Now that we know the bug has been fixed in GCC 8, we can recompile our program with GCC 8. Because Ubuntu 16.04 doesn’t include GCC 8 in the source, I have to use the ubuntu-toolchain-r/test PPA:

sudo add-apt-repository ppa:ubuntu-toolchain-r/test
sudo apt-get update
sudo apt-get install g++-8

Now let’s recompile the buggy code and run GDB:

$ g++-8 -g -std=c++11 exception.cc -o exception -pthread
$ gdb ./exception
GNU gdb (Ubuntu 7.11.1-0ubuntu1~16.5) 7.11.1
Reading symbols from ./exception...done.
(gdb) r
Starting program: /tmp/exception
[Thread debugging using libthread_db enabled]
Using host libthread_db library "/lib/x86_64-linux-gnu/libthread_db.so.1".
[New Thread 0x7ffff6f42700 (LWP 69463)]
terminate called after throwing an instance of 'std::out_of_range'
  what():  vector::_M_range_check: __n (which is 100) >= this->size() (which is 0)

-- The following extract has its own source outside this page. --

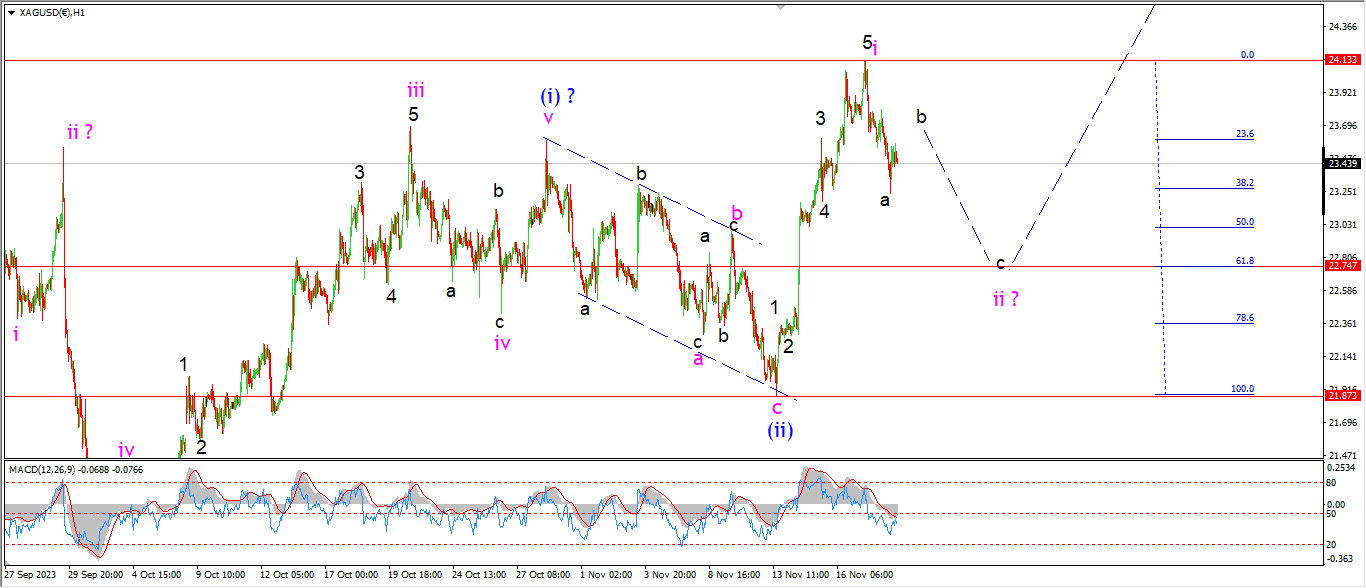Click the grey 23.439 current price tag
1366x588 pixels.
(x=1341, y=163)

Thread 2 "exception" received signal SIGABRT, Aborted.
[Switching to Thread 0x7ffff6f42700 (LWP 69463)]
0x00007ffff7281428 in __GI_raise (sig=sig@entry=6) at ../sysdeps/unix/sysv/linux/raise.c:54
54	../sysdeps/unix/sysv/linux/raise.c: No such file or directory.

(gdb) bt
#0  0x00007ffff7281428 in __GI_raise (sig=sig@entry=6) at ../sysdeps/unix/sysv/linux/raise.c:54
#1  0x00007ffff728302a in __GI_abort () at abort.c:89
#2  0x00007ffff7ad78f7 in ?? () from /usr/lib/x86_64-linux-gnu/libstdc++.so.6
#3  0x00007ffff7adda46 in ?? () from /usr/lib/x86_64-linux-gnu/libstdc++.so.6
#4  0x00007ffff7adda81 in std::terminate() () from /usr/lib/x86_64-linux-gnu/libstdc++.so.6
#5  0x00007ffff7addcb4 in __cxa_throw () from /usr/lib/x86_64-linux-gnu/libstdc++.so.6
#6  0x00007ffff7ad97f5 in ?? () from /usr/lib/x86_64-linux-gnu/libstdc++.so.6
#7  0x0000000000401274 in std::vector<int, std::allocator<int> >::_M_range_check (this=0x7ffff6f41e00, __n=100)
    at /usr/include/c++/8/bits/stl_vector.h:960
#8  0x0000000000401033 in std::vector<int, std::allocator<int> >::at (this=0x7ffff6f41e00, __n=100)
    at /usr/include/c++/8/bits/stl_vector.h:981
#9  0x0000000000400dd7 in foo () at exception.cc:8
#10 0x00000000004013a7 in std::__invoke_impl<void, void (*)()>(std::__invoke_other, void (*&&)()) (
    __f=<unknown type in /tmp/exception, CU 0x0, DIE 0x6a01>) at /usr/include/c++/8/bits/invoke.h:60
#11 0x0000000000401093 in std::__invoke<void (*)()>(void (*&&)()) (__fn=<unknown type in /tmp/exception, CU 0x0, DIE 0x6e68>)
    at /usr/include/c++/8/bits/invoke.h:95
#12 0x00000000004019da in std::thread::_Invoker<std::tuple<void (*)()> >::_M_invoke<0ul> (this=0x615c28)
    at /usr/include/c++/8/thread:234
#13 0x000000000040199b in std::thread::_Invoker<std::tuple<void (*)()> >::operator() (this=0x615c28)
    at /usr/include/c++/8/thread:243
#14 0x0000000000401970 in std::thread::_State_impl<std::thread::_Invoker<std::tuple<void (*)()> > >::_M_run (this=0x615c20)
    at /usr/include/c++/8/thread:186
#15 0x00007ffff7b0857f in ?? () from /usr/lib/x86_64-linux-gnu/libstdc++.so.6
#16 0x00007ffff761d6ba in start_thread (arg=0x7ffff6f42700) at pthread_create.c:333
#17 0x00007ffff735341d in clone () at ../sysdeps/unix/sysv/linux/x86_64/clone.S:109

Look at Frame 9. It’s our code! It works!

The Lesson

Although it’s unlikely that the underlying software and library are buggy enough to affect normal programmers’ life, it did happen, and probably it will still happen in the future. So, don’t be afraid to challenge them.

And thanks to Niel. I wouldn’t dive into the problem this deep without his help.